Governmentality and Biopolitics: Hegemony and neoliberalism in Latin América.
Hegemonía y neoliberalismo en América Latina
DOI:
https://doi.org/10.5216/phi.v29i2.80165Keywords:
Biopolítica, gubernamentalidad, hegemonía, discurso.Abstract
Abstract:
This work aims to assess the contributions of Michel Foucault from the concepts of Governmentality and bio-politics for a conceptualization of Hegemony. Its context is, in the first instance, that of a critique of Ernesto Laclau's discursive idealism, which does not recognize discourse as the result of a system of disciplinary relations, operated on bodies and the environment. On the other hand, such criticism is also essential to answer the inability of Latin American Critical Thought to articulate the changes brought about by neoliberalism in the subjective processes of production, affects, institutionality and communication.
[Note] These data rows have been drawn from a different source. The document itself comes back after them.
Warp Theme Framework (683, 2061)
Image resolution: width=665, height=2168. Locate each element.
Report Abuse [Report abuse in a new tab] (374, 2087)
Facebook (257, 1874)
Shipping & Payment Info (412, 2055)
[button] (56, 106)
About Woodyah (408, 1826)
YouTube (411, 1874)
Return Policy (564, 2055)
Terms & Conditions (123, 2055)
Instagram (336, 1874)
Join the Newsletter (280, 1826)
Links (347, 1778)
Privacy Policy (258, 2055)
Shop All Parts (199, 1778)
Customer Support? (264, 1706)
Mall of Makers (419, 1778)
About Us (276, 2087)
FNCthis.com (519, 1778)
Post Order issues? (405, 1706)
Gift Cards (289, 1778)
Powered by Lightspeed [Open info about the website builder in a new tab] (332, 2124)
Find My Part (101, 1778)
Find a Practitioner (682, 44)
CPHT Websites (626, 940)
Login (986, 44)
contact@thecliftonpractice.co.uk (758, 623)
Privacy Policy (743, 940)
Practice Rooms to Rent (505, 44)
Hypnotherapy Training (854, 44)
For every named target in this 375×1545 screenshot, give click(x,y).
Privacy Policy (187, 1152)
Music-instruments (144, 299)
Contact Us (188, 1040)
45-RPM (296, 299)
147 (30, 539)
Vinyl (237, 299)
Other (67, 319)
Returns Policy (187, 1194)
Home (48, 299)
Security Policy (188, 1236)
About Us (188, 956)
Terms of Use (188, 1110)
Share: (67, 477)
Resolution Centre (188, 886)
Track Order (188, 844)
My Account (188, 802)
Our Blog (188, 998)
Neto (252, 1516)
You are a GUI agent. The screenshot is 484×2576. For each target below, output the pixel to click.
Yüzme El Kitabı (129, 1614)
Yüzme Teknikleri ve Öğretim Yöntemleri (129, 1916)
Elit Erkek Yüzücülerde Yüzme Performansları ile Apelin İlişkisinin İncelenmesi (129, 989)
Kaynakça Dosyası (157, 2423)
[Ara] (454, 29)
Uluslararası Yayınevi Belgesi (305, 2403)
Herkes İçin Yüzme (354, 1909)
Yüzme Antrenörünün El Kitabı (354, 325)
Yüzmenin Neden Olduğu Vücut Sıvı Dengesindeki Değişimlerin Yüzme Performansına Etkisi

In this sense, Foucauldian notions allow us to found the contingent and discursive character of Hegemony, accounting for the system of disciplinary practices that its political economy entails. The treatment of the State and Civil Society by the French thinker will be an obstacle to a critique of neoliberal reason, as presented by Dardot and Laval. The study demonstrates, in the Latin American context, how neoliberalism is the result of a process of hegemonic dispute of imposition of colonial interests of domination based on a new subjective framework.